EXCERPTED PASSAGE
*** Begin section ***

Newly unsealed court documents have revealed the extensive case that U.S. prosecutors had built against Chris Correa, the former St. Louis Cardinals front-office executive who last year pleaded guilty to hacking into the Houston Astros’ email and player scouting databases.
Released last week, the filings contain several eye-opening details about the breach. Among them: According to a document submitted by the U.S. Attorney Kenneth Magidson last July, Correa in April 2013 illegally accessed the Astros’ private medical evaluations of various prospects, including Gonzaga University pitcher Marco Gonzales, whom the Cards would later draft with their first-round pick.
In the same filing, the prosecution also disputed the defense’s “Pre-Sentence report” objection that Correa’s unauthorized intrusions were “aberrant” in nature, noting there were 50 such instances in the span of 16 months. The same filing also attempts to debunk Correa’s claims that his true motive for accessing Houston’s database was to see if the Astros’ had stolen any of his own team’s proprietary information. “…his claims are contradicted by the network logs which show that the…pages he viewed were completely unrelated…” the prosecution wrote.
A separate sentencing memo filed by the U.S. noted that in addition to the Astros’ team database, Correa also intruded into the email account of Sig Mejdal, Houston’s director of decision science and a former Cardinals employee. The filing makes a case that Correa was envious of Mejdal for the praise his work had received from Sports Illustrated.
The unsealing of the documents was first reported by the Houston Chronicle, which published three court filings on its website.
Rob Manfred, commissioner of Major League Baseball, issued his own verdict on Monday, Jan. 30, ordering the Cardinals to forfeit its top two 2017 draft picks to the Astros and pay its former divisional rival $2 million.

*** End section ***

TO DO
**1)** Translate this sentence from the article on the Cardinals hacking case into Spanish: "The unsealing of the documents was first reported by the Houston Chronicle, which published three court filings on its website."
**2)** Quote everything in the article on the Cardinals hacking case from "Released last week, the" down to "their first-round pick.", word for word.
**3)** Summarize the article on the Cardinals hacking case in two sentences.

(Collected data entries)
*** Begin section ***

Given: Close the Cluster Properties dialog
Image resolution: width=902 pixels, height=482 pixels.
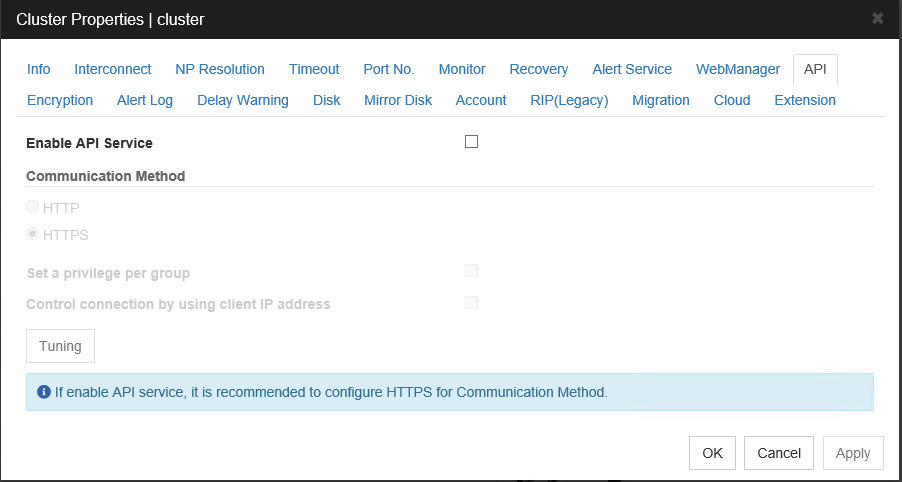Looking at the screenshot, I should pyautogui.click(x=877, y=18).
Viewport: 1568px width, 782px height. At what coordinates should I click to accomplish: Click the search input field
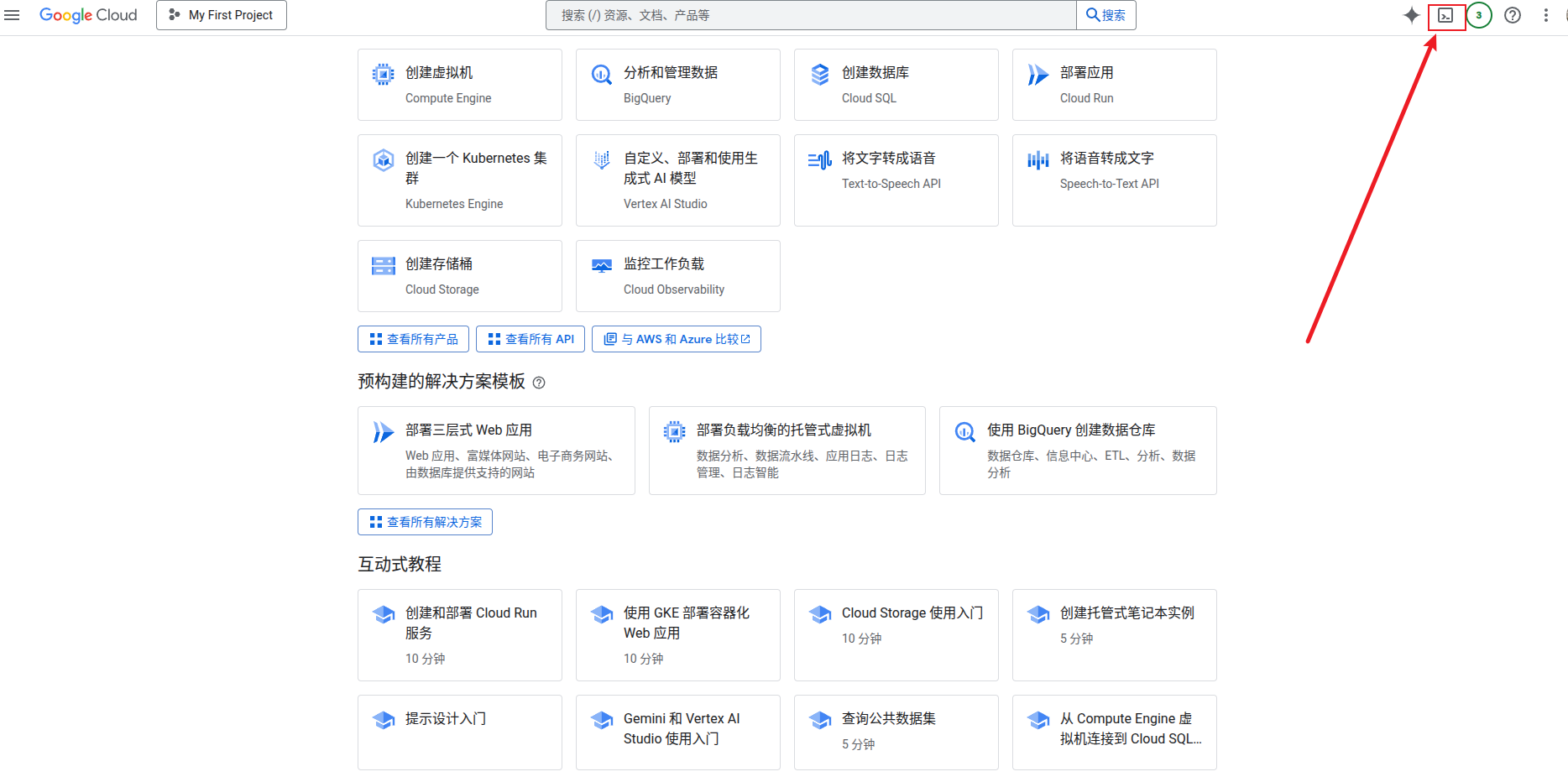coord(810,15)
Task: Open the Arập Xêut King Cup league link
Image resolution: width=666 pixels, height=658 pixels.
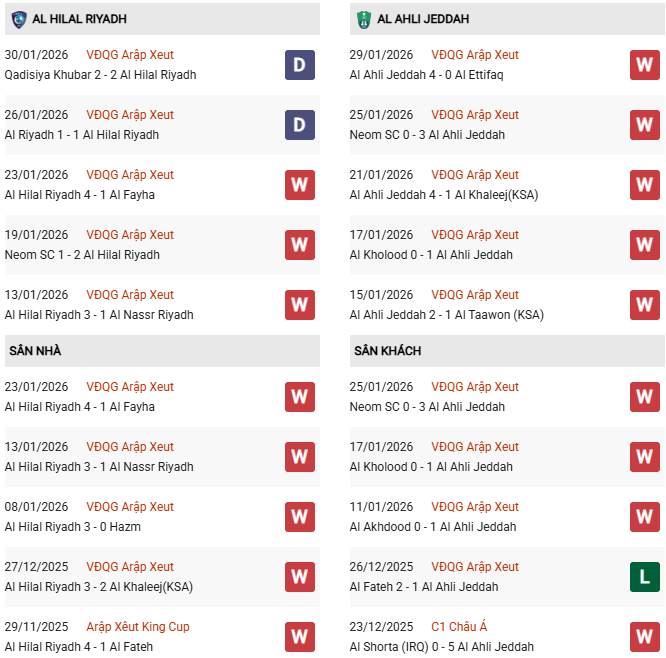Action: click(138, 627)
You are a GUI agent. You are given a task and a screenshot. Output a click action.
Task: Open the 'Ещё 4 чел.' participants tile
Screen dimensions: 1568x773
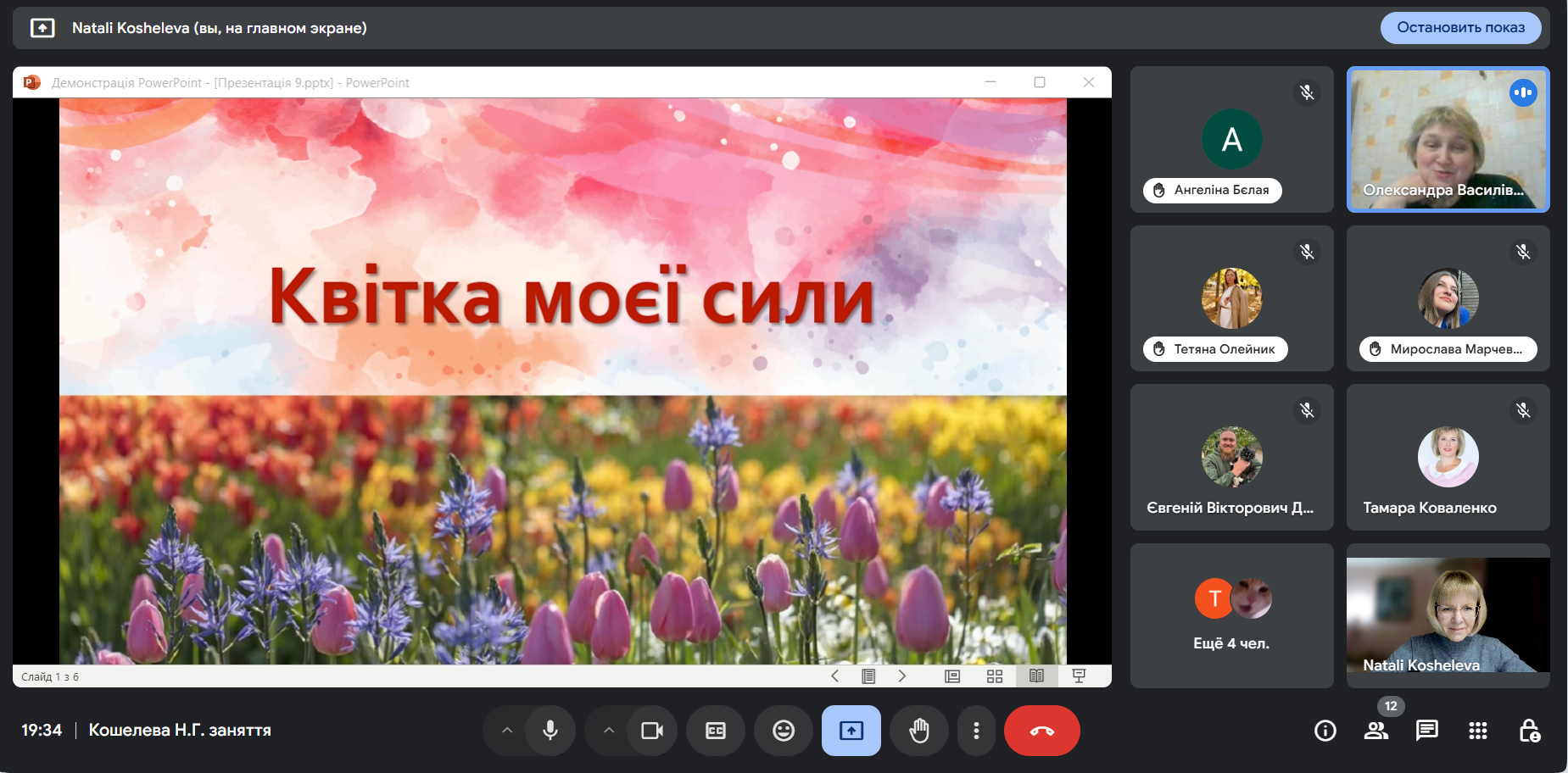[1231, 616]
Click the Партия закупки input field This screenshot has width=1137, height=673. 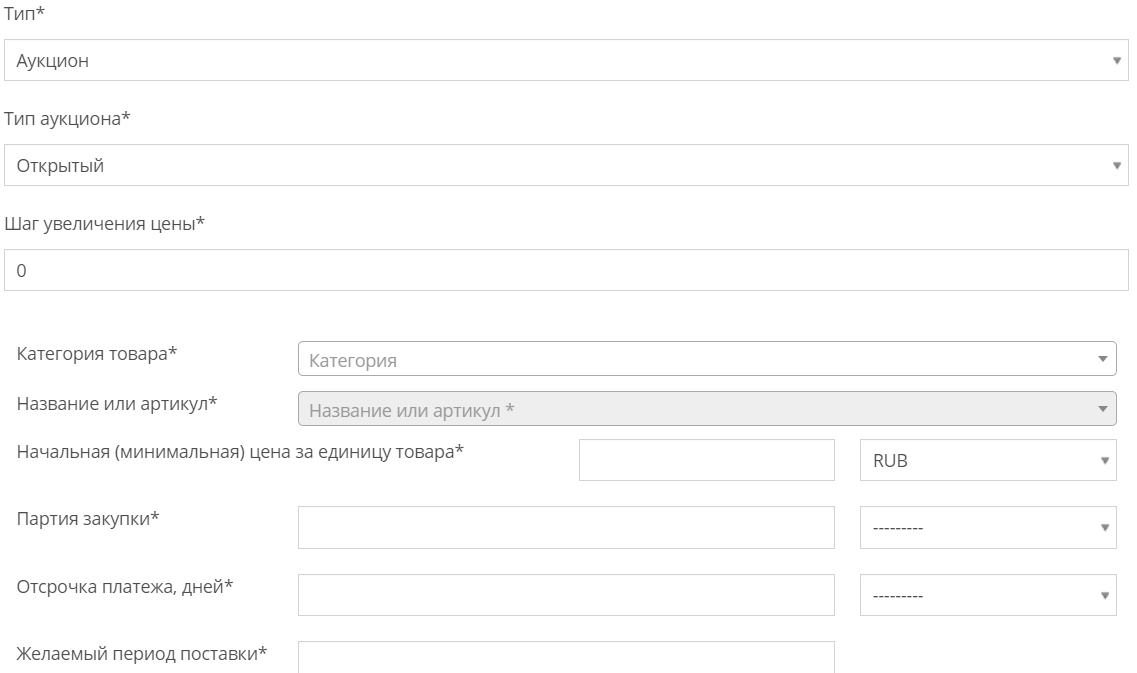coord(566,527)
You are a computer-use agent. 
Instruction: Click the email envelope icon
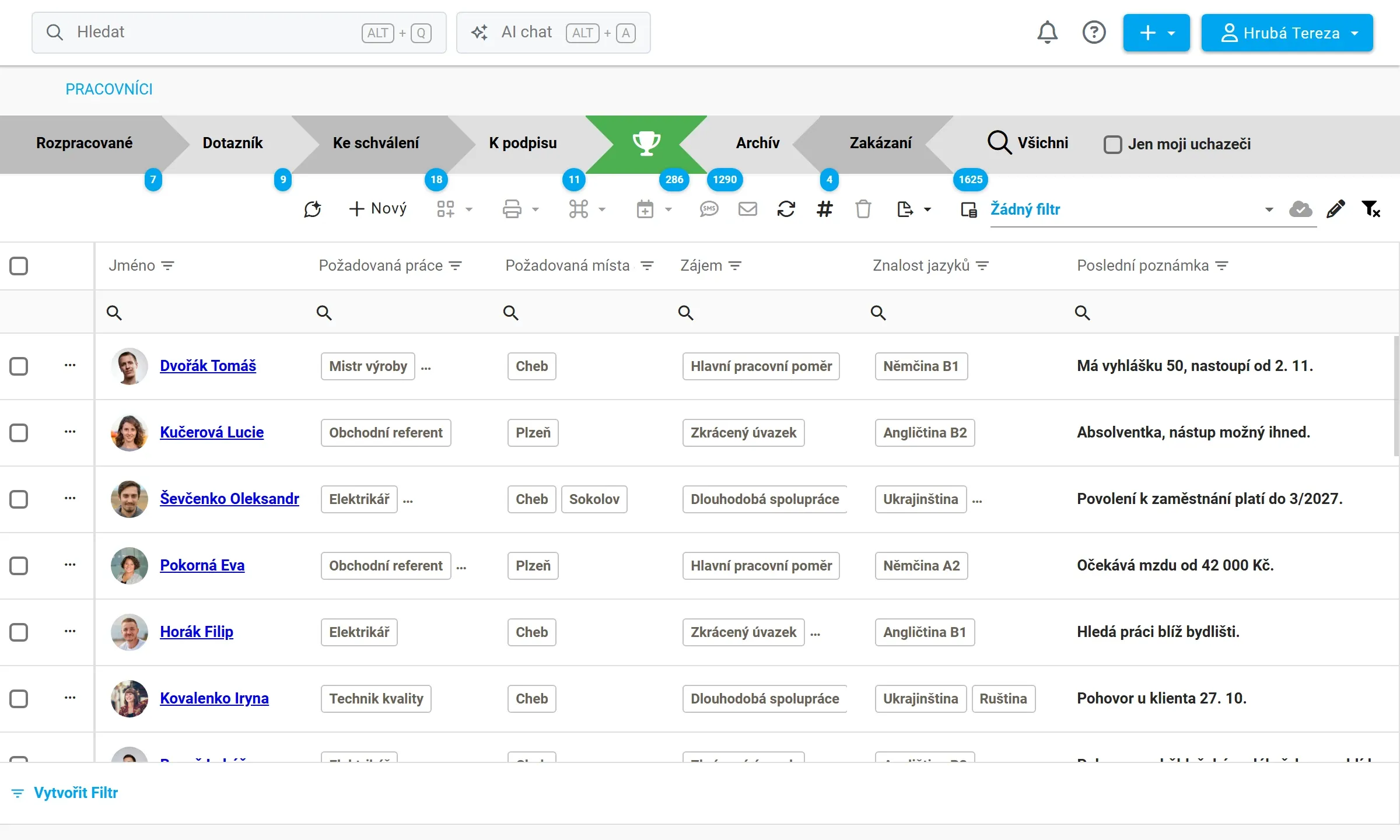click(x=747, y=209)
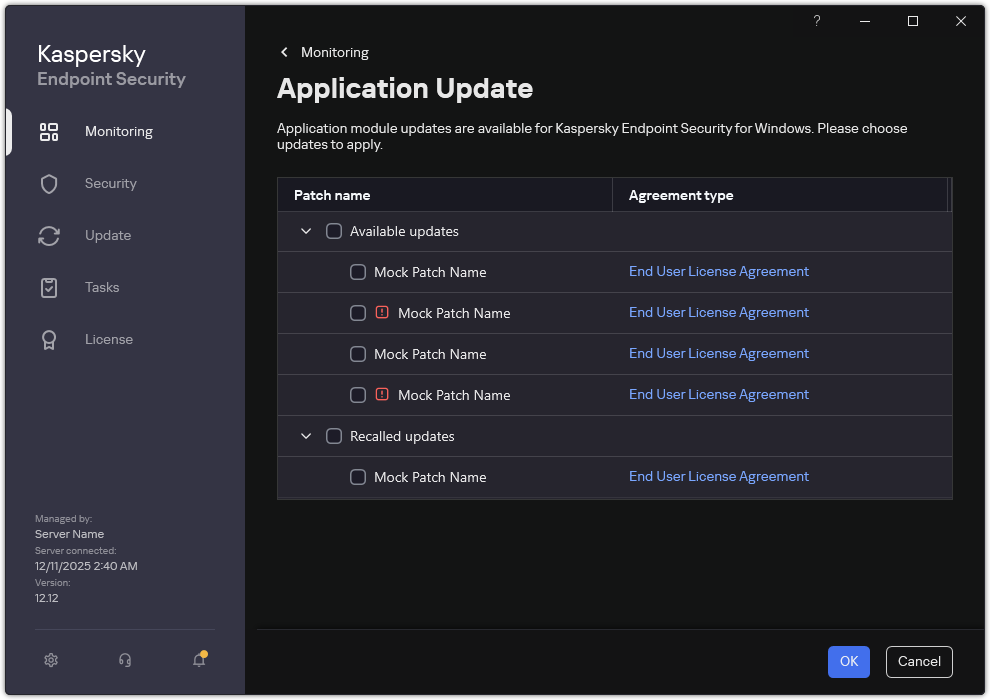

*** End section ***

SOLVED PROBLEMS
**1)** El levantamiento del secreto de los documentos fue informado por primera vez por el Houston Chronicle, que publicó tres escritos judiciales en su sitio web.

**2)**
Released last week, the filings contain several eye-opening details about the breach. Among them: According to a document submitted by the U.S. Attorney Kenneth Magidson last July, Correa in April 2013 illegally accessed the Astros’ private medical evaluations of various prospects, including Gonzaga University pitcher Marco Gonzales, whom the Cards would later draft with their first-round pick.

**3)** Newly unsealed court documents show that Chris Correa, the former Cardinals executive who pleaded guilty to hacking the Astros' email and scouting databases, accessed private medical evaluations of prospects and intruded 50 times in 16 months, and that prosecutors disputed his stated motives. MLB Commissioner Rob Manfred ordered the Cardinals to forfeit their top two 2017 draft picks to the Astros and pay them $2 million.